Incendio de San Pedro la Laguna
(The San Pedro Fire)
25" x 37", oil on canvas
Lorenzo Gonzalez Chavajay
In spite of the theme being a disastrous fire, this painting contains all of the aspects which make Lorenzo Gonzalez’ naive paintings delightful. The fire consumed about one fourth of San Pedro in the early part of the twentieth century. Lorenzo’s paintings act like a map documenting how San Pedro at this period of time—the church, the houses, the dress and certain customs. San Pedro has grown since then eating into the surrounding forests and fields and many customs have disappeared. Of the 31 women in the painting we can identify 23 as being from San Pedro and the others are from nearby San Juan, San Lucas Toliman, and probably Sololá.
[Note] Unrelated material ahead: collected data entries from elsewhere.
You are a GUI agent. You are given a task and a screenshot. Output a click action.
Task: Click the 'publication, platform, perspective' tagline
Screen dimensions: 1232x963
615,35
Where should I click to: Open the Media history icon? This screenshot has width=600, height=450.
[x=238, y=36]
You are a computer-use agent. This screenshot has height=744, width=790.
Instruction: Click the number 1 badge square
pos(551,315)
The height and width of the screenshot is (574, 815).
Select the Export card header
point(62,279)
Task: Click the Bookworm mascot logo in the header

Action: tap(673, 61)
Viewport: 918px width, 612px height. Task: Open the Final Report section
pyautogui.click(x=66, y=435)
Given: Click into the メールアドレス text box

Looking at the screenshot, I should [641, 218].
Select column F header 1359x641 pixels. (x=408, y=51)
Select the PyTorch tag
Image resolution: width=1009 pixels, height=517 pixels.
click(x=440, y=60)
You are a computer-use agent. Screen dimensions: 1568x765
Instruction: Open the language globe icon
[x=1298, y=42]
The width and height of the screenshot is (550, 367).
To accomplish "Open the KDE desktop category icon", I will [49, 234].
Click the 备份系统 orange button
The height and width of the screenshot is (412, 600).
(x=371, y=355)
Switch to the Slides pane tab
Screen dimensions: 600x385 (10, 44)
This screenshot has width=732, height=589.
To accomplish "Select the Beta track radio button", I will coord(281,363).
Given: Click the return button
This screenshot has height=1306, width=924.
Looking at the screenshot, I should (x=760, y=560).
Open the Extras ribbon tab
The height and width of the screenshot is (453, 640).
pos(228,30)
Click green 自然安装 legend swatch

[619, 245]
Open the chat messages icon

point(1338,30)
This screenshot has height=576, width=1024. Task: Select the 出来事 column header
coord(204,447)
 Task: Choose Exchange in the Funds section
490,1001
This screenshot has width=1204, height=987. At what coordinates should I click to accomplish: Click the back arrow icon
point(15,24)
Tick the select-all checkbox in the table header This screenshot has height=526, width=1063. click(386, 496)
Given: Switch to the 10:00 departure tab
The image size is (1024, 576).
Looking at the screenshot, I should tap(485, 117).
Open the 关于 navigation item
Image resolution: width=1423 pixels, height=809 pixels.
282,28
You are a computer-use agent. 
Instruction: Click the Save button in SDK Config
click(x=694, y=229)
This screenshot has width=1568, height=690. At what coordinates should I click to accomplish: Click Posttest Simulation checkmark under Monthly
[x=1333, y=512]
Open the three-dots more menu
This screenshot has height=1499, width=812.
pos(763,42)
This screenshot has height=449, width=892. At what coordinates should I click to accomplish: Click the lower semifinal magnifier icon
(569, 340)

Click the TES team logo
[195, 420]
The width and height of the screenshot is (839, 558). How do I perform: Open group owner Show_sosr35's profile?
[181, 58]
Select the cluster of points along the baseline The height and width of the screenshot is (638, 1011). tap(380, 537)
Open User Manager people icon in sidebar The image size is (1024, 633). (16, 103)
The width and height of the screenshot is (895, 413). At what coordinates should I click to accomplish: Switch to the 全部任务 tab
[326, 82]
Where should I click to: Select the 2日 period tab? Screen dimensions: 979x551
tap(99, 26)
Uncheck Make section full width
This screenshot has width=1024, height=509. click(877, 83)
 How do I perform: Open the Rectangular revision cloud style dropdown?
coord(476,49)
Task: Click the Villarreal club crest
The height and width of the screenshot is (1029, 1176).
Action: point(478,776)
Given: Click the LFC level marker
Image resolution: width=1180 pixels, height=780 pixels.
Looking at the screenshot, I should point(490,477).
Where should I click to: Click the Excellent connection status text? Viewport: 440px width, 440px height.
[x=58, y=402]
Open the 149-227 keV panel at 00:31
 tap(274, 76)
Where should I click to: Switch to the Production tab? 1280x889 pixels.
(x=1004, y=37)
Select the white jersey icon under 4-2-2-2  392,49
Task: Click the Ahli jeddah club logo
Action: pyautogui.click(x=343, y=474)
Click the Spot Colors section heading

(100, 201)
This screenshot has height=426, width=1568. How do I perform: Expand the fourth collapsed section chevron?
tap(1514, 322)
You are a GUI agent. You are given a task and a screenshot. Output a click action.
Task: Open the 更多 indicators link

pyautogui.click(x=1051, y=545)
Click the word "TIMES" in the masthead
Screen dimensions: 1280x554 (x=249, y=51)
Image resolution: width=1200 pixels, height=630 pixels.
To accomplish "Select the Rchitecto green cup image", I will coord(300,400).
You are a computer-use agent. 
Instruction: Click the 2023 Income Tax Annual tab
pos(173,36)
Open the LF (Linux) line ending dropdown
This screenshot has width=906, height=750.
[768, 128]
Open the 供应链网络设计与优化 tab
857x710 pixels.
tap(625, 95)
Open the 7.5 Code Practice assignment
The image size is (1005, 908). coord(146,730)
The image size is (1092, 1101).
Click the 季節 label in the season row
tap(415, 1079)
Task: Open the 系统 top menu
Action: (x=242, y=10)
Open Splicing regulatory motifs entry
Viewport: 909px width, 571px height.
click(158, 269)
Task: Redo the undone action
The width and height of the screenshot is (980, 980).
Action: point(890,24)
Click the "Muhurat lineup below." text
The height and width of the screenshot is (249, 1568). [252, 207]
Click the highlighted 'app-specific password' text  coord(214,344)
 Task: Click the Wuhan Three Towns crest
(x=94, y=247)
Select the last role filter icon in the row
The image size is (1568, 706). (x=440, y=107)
The houses at this time were of two types of construction—adobe and cane—both of which have thatched roofs. The cane and the thatch made this fire fast spreading and hard to stop. On the right side of the fire Lorenzo depicts a cane house collapsing into the fire. In the center we see adobe houses burning the roofs completely gone. At this time water was not piped in, but brought up the hill from the lake in jars, at best a young man running would take at least five minutes to go and come back from the lake. There would have been some water stored in jars in other houses and that certainly would have been used. Carrying the water was generally a woman’s job, but here we see everyone helping, the women with the jars on their heads, the men carrying them on their backs from a strap going around their foreheads. Two big pails are being filled with water brought up by the people. From them the firefighters user smaller pans to carry the water to the fire and douse an area. Even with everyone working together, it seems to me a miracle that the whole town did not go up in flames. Everyone in the painting reacts to the fire, fleeing, carrying water, or just watching, however Lorenzo seems incapable of painting faces which would express their emotion.. Even a woman wiping a tear from her eyes seems more meditative than sad.
Lorenzo makes a sophisticated used of his childlike way of drawing the houses, giving them a great deal of variety in the coloration of the walls and the roofs. The cane houses are represented with vertical lines, the un-plastered adobe houses with horizontal dashes and the plastered adobes, plain. The mixture of golds, browns, blacks, greys and dirty whites give the house congregations a rich autumnal coloration. At this point of time the residents of San Pedro were changing from cane houses to adobe houses and we can see a mixture of them in the neighborhoods. Wind and dust easily penetrate cane houses, so the better houses were built of adobe, and if there was money the house was plastered. On the circular houses we can see the practice of placing a large globular earthenware pot over the top of the thatched roof to prevent leaks.